:: What the task asks ::
Write out exactly, and only, the lines below from the line with "You are a computer-use" through the line with "Toggle the Erase to History checkbox"; pictures do not belong in the copy.

:: Records provided ::
'''
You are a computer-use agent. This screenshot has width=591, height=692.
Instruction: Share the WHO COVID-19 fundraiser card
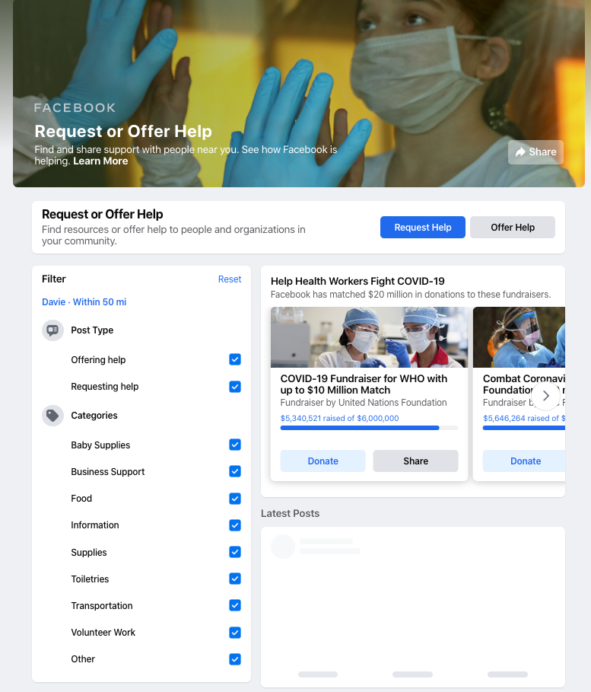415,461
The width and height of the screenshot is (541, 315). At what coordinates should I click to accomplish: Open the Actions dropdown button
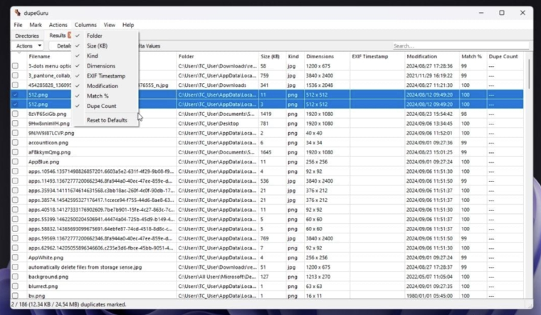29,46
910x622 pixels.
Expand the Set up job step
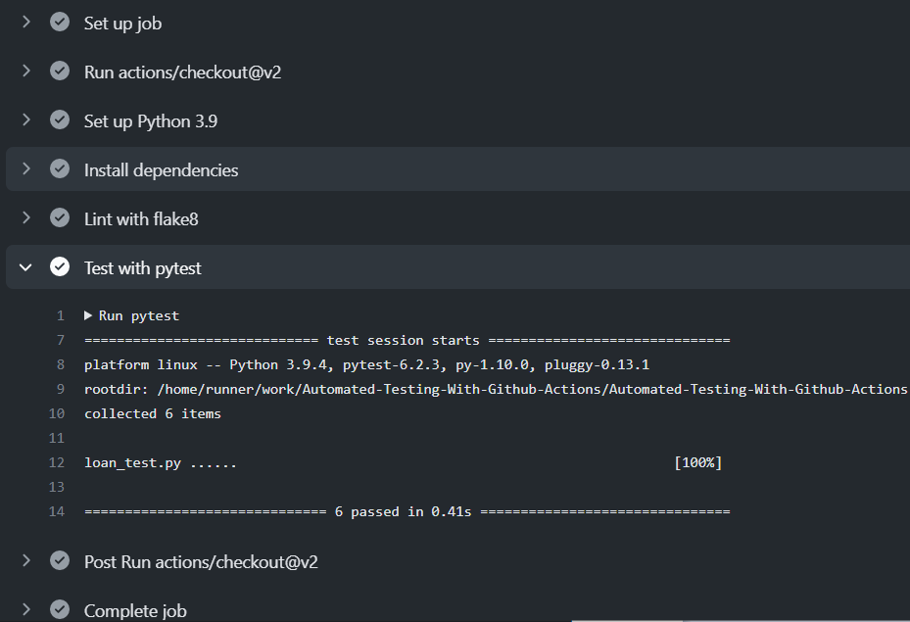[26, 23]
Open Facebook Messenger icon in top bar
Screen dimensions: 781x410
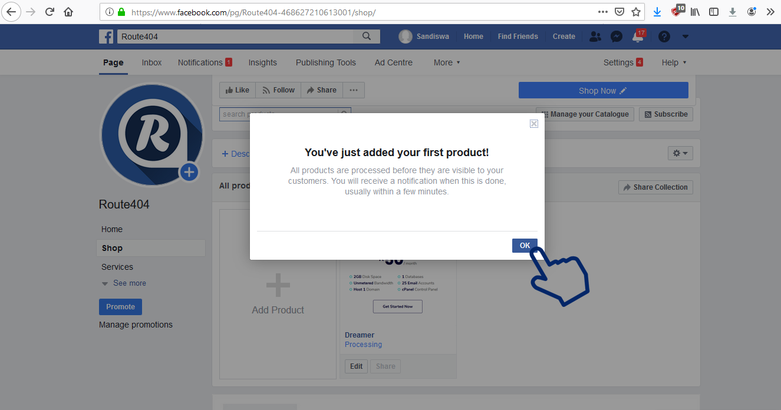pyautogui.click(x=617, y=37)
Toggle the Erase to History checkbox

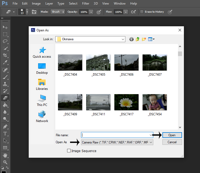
'''
'''
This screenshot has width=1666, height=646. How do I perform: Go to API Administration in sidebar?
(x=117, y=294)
'''
:: Completed task ::
You are a computer-use agent. This screenshot has width=591, height=692.
Instruction: Share the WHO COVID-19 fundraiser card
415,461
The width and height of the screenshot is (541, 315). At what coordinates should I click to accomplish: Open the Actions dropdown button
29,46
910x622 pixels.
Expand the Set up job step
[26, 23]
Open Facebook Messenger icon in top bar
Screen dimensions: 781x410
pyautogui.click(x=617, y=37)
Toggle the Erase to History checkbox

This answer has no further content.